Para 415: The public interest: Moreover it may be that the public interest requires that a document be not disclosed and that 'that public interest is so strong as to override the ordinary right and interest of a litigant that he shall be able to lay before a Court of justice all relevant evidence.' If so, it cannot be produced, nor can secondary evidence of its contents be given. Similarly, it may be contrary to the public interest to disclose information as to what was said on a particular occasion. In such cases, the evidence cannot in any circumstances be admitted. 'It is not a privilege which may be waived by the Crown or by anyone else.

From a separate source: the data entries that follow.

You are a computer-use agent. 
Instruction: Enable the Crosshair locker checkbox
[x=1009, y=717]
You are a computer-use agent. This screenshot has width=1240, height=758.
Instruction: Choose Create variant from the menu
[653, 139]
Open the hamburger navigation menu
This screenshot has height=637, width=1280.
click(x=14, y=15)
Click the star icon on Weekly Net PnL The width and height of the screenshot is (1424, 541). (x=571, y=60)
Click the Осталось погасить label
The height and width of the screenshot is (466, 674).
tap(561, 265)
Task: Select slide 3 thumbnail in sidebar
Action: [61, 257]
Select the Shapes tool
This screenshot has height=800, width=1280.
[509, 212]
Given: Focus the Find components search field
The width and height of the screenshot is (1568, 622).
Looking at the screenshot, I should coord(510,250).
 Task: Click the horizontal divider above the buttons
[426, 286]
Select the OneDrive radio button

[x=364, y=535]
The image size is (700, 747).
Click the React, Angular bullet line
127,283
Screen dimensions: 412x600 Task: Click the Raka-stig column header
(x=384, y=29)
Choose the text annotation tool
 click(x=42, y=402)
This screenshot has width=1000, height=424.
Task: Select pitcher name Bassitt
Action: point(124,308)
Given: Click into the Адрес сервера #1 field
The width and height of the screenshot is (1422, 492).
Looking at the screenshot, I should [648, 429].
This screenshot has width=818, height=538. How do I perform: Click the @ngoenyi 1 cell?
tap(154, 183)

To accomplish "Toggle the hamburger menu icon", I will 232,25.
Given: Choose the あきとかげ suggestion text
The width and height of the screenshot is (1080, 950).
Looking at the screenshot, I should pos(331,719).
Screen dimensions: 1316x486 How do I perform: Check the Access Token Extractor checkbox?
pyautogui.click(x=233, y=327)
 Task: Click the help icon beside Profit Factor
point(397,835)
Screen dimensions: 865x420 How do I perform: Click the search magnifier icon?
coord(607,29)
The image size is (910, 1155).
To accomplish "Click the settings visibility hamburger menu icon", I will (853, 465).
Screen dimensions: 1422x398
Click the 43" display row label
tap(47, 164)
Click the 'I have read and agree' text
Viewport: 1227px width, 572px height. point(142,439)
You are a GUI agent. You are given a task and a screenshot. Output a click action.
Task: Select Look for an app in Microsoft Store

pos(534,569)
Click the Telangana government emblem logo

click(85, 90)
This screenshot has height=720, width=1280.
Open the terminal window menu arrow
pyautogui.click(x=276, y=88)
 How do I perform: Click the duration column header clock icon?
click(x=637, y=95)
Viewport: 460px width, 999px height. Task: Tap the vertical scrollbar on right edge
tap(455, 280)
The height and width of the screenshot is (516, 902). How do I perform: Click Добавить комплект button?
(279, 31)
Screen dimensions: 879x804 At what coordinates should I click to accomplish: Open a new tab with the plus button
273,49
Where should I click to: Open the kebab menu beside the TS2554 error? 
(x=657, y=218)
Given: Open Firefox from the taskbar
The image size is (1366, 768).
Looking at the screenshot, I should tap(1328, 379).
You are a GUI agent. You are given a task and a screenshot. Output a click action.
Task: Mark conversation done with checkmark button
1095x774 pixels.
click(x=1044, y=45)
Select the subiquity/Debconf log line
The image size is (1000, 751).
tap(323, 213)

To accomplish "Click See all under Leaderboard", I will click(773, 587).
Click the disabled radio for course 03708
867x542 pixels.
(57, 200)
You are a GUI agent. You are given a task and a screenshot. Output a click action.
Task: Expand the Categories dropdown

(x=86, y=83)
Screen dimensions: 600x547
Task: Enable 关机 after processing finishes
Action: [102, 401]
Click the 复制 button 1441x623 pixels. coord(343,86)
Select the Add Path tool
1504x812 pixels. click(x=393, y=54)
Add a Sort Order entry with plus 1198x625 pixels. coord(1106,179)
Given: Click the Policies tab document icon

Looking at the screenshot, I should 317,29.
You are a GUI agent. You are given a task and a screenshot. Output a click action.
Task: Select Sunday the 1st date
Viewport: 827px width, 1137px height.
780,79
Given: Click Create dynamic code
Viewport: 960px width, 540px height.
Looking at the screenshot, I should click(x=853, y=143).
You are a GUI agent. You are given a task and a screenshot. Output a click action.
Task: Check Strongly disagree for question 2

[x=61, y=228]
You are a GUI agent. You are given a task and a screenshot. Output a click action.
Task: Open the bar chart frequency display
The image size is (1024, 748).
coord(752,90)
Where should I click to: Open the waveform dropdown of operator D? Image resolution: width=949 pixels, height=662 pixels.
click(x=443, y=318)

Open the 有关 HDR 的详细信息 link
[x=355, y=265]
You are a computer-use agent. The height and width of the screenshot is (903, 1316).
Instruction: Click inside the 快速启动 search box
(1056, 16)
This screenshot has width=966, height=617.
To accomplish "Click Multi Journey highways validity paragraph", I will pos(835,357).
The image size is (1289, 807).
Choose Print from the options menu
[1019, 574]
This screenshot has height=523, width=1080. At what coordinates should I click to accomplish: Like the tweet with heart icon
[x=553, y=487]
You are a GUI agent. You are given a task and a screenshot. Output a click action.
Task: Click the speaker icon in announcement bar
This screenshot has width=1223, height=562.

12. It would be pertinent to note that where immunity is absolute for a communication between an officer and the Head of the Department, it is so even if the communication is published maliciously and without reasonable and probable cause. That is what the author says in para 413. To say, therefore, that the officer who made the communication and the Head of the Department who received it are alone protected and none else, is not the correct exposition of law. The immunity extends to the communication as such. If the communication is privileged, no action in defamation would lie for its publication even though the communication contains some defamatory matter.

13. In Abdur Razak v. Gaurinath (1910) 11 Cri LJ 205 (Lah) their Lordships of the Punjab Chief Court said that when the complaint was based on some official communication falling within the scope of Sections 123 and 124 of the Evidence Act and there was no likelihood of proving the communication by primary or direct evidence, the Magistrate would be justified in dismissing the complaint under Section 203 of the Cr. P.C. No secondary evidence regarding the contents of the communication made in official confidence was admissible.

14. The proposition, in my view, should be true in the converse as well. If the accused cannot get the confidential report produced and proved, he must of necessity claim a benefit in the sense that if the person giving the report containing defamatory matter, being the principal offender, is immune from prosecution, so should the person who in good faith and in public interest or for public good publishes it.

15. The real question to ask is, did the applicants publish the report for public good, in public interest and in good faith My answer is in the affirmative. It was a publication of a report for the welfare of the society. A public institution like prison had to be maintained in rigid discipline; the rules did not permit mixing of male prisoners with female prisoners and yet the report said, the prison authorities connived at such a thing, a matter which was bound to arouse resentment and condemnation. The balance of public benefit lay in its publicity rather than in hushing up the whole episode. Further, there was an element of good faith in the publication. The source on which the publishers acted was the proper source on which they were entitled to act and they did so with care and circumspection. The report further shows that the publication had been honestly made in the belief of its truth and also upon reasonable ground for such a belief, after the exercise of such means to verify its truth as would be taken by a man of ordinary prudence under like circumstances.

16. The applicants' case clearly falls within the ambit of exception 9 of Section 499 of the Indian Penal Code. It would be abuse of the process of the Court if the trial is allowed to proceed which ultimately would turn out to be a vexatious proceeding. The complaint is accordingly quashed.